Bangkalan – Syukur wajib dilakukan oleh orang Islam. Hal ini karena merupakan perintah Allah S.W.T., seperti yang dijelaskan dalam Al-Qur’an surat Al Baqarah (Sapi Betina) ayat ke-152.
Kata syukur berasal dari bahasa Arab dari kata asy-syukr. Kata ini artinya adalah ucapan, perbuatan, dan sikap terima kasih atau al-hamdu yang berarti pujian.

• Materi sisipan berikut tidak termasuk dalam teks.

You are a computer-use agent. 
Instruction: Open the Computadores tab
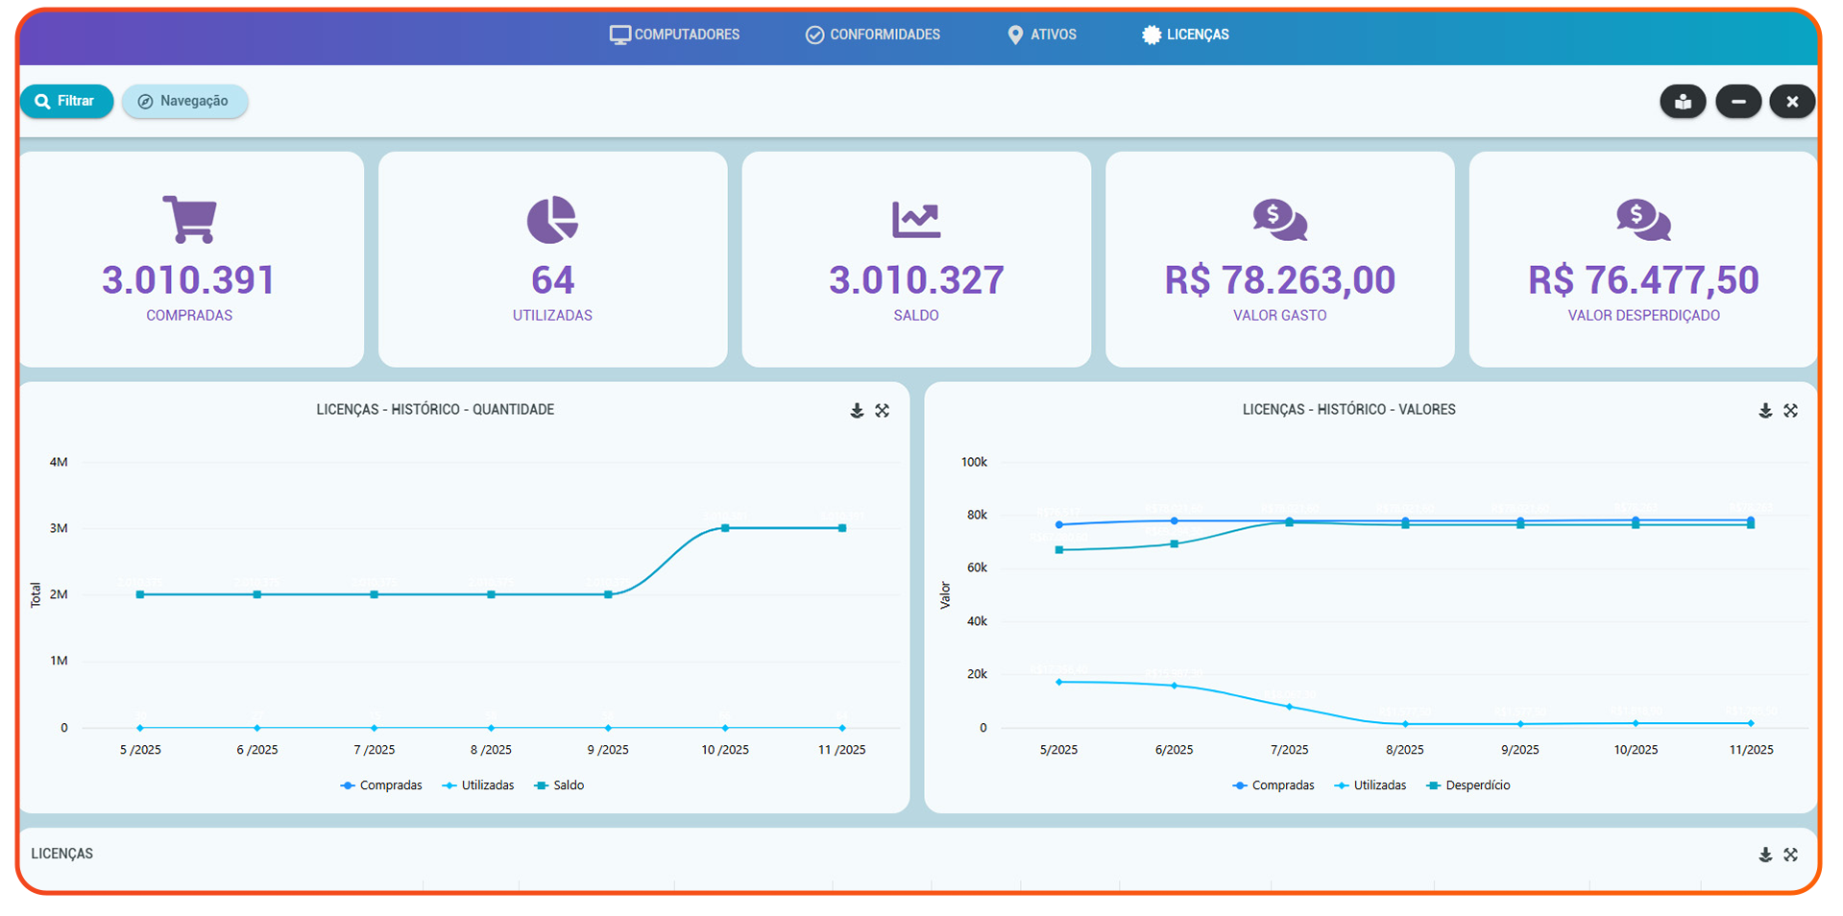click(x=675, y=35)
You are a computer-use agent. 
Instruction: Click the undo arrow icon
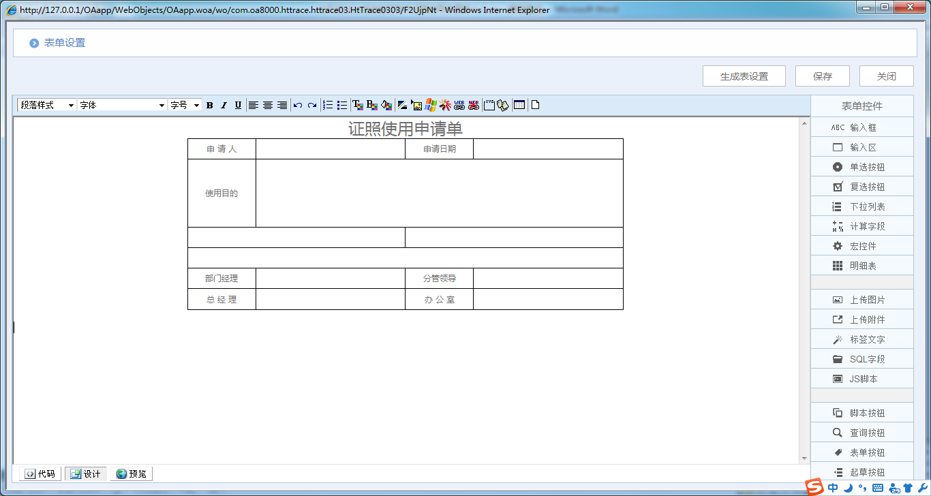(298, 105)
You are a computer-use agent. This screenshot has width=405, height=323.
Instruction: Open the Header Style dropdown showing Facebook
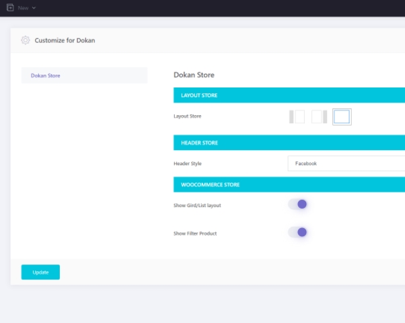pos(346,164)
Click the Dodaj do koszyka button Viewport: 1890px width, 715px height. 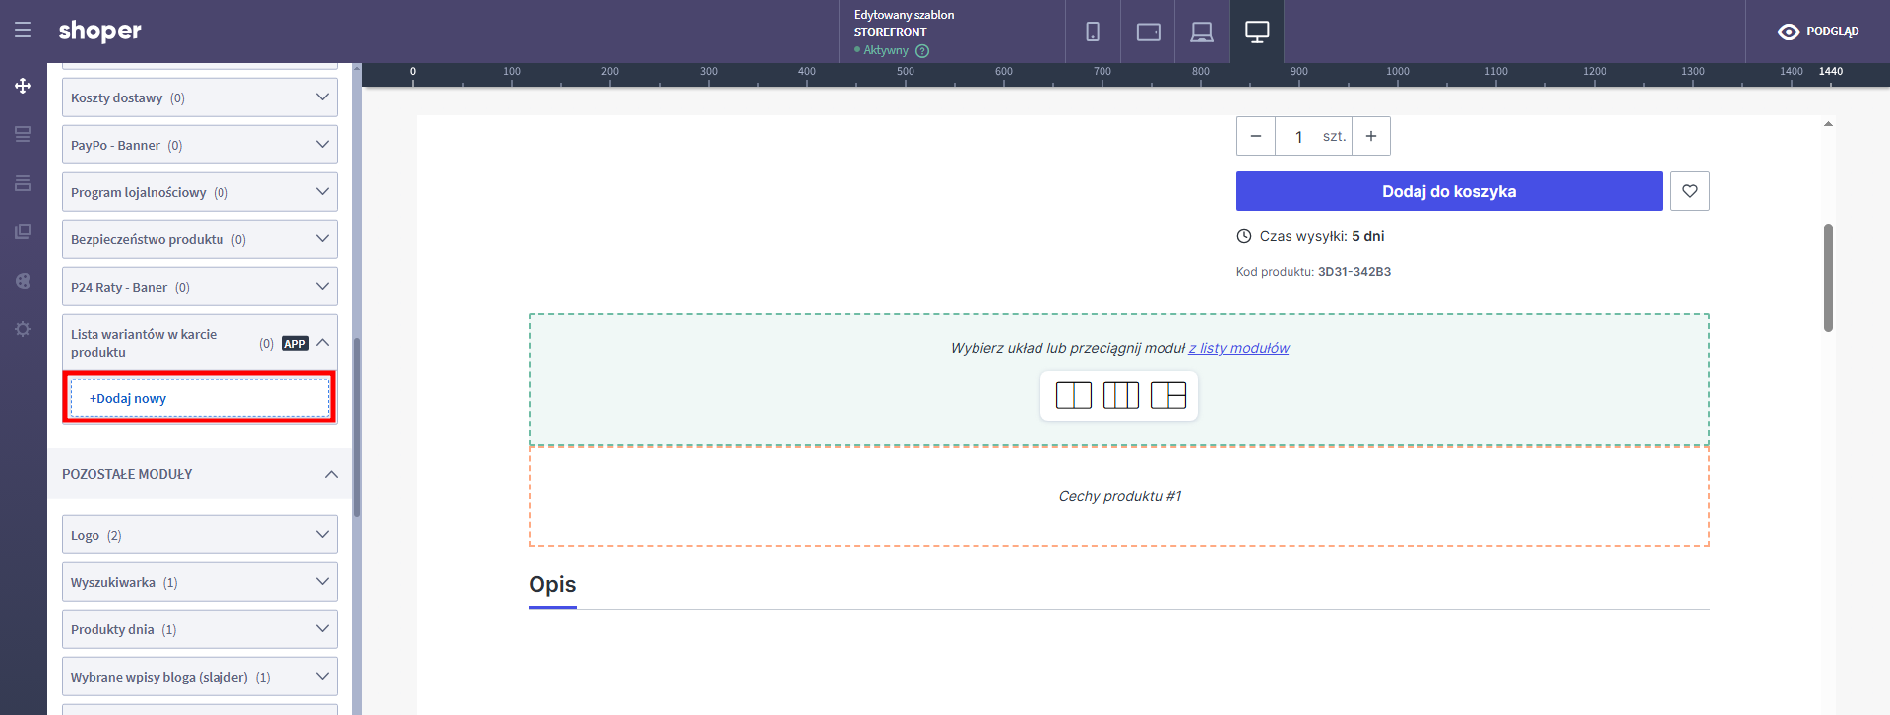point(1448,191)
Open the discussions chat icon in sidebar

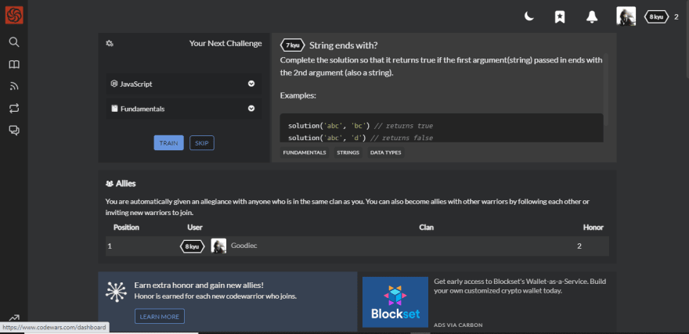pos(14,130)
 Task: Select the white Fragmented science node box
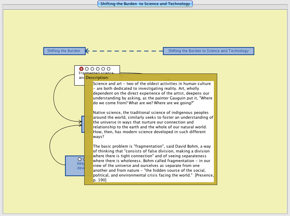(x=79, y=80)
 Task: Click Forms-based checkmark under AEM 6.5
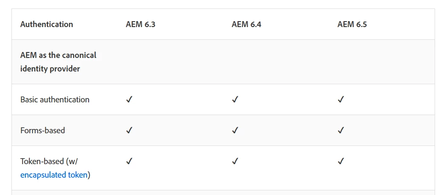point(341,130)
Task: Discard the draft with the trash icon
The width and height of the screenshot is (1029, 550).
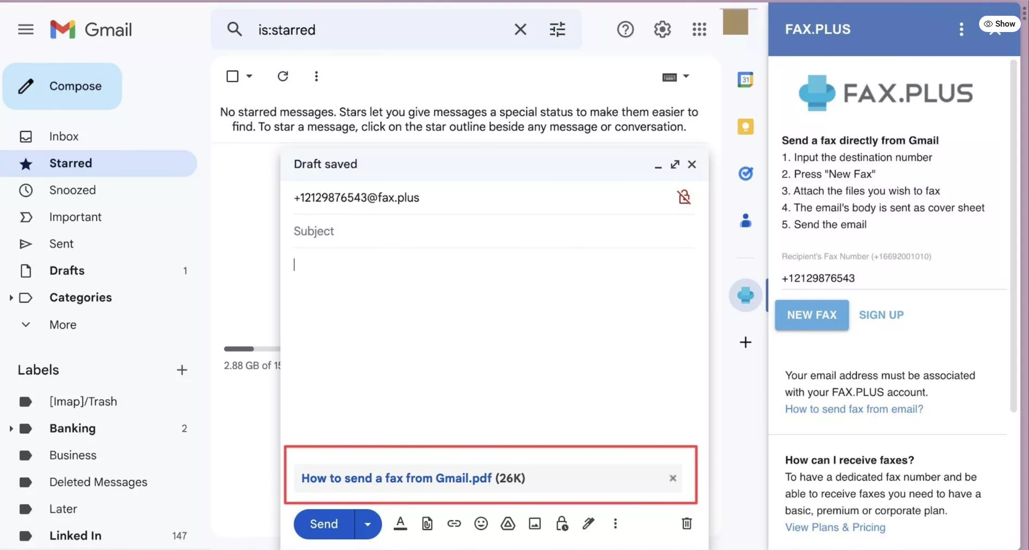Action: pos(686,523)
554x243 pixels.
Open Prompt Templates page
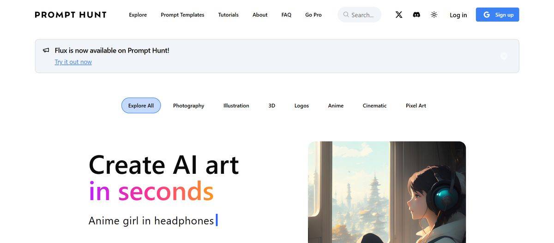pyautogui.click(x=182, y=15)
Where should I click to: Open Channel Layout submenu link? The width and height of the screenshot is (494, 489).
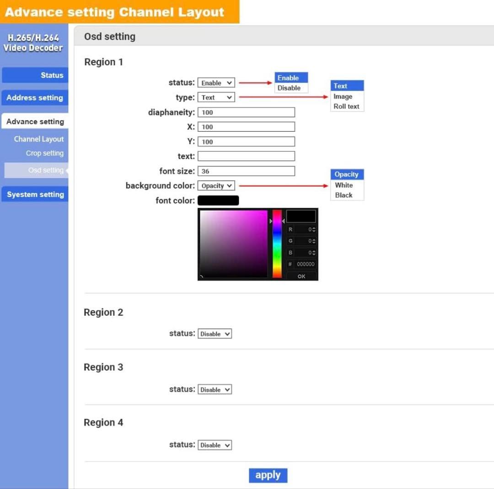coord(39,139)
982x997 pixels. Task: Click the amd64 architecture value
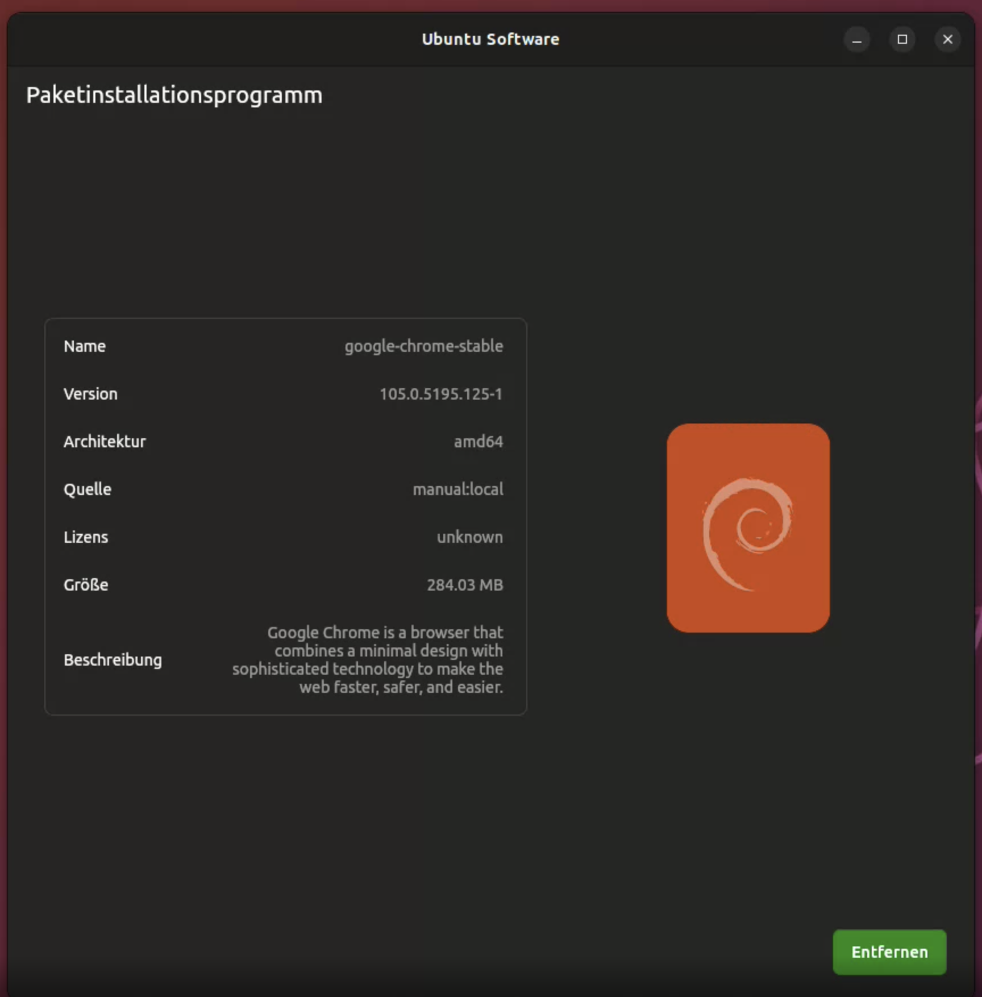(478, 442)
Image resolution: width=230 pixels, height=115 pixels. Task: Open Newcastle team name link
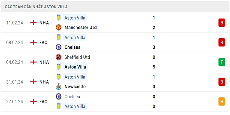pos(75,87)
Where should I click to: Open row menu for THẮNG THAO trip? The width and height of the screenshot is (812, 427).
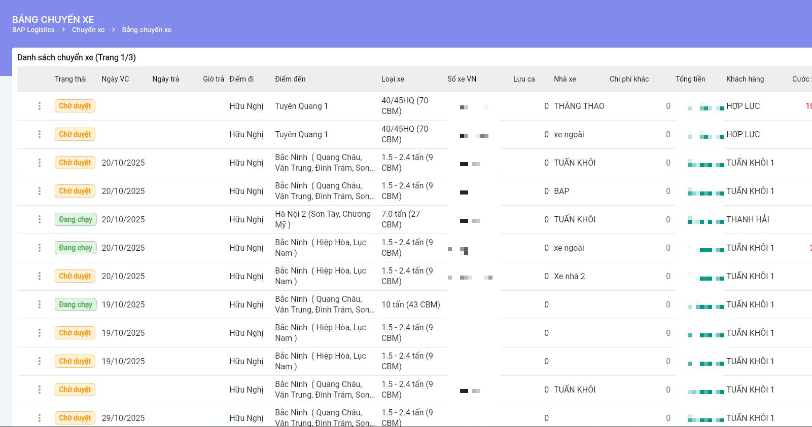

Dalam terminologi (peristilahan) syara’ (hukum Islam) syukur adalah pengakuan terhadap nikmat yang dikaruniakan oleh Allah S.W.T., yang disertai dengan ketundukan kepada-Nya dan menggunakan nikmat tersebut sesuai dengan kehendak-Nya (el-Bantanie, 2009).
Dalam terminologi ilmu tasawuf syukur adalah ucapan, sikap, dan perbuatan terima kasih kepada Allah S.W.T., dan pengakuan yang tulus atas nikmat dan karunia yang diberikan oleh Allah S..W.T (Akmal dan Masyhuri, 2018).
Orang yang bersyukur menurut M. Quraish Shihab (1996) akan ditambahkan nikmatnya serta balasan oleh Allah S.W.T. Oleh karena itu, besyukurlah! Karena syukur sesungguhnya wujud perintah Allah S.W.T., kepada manusia untuk selalu mengingat-Nya tanpa melupakan dan patuh kepada-Nya tanpa menodai dengan kedurhakaan.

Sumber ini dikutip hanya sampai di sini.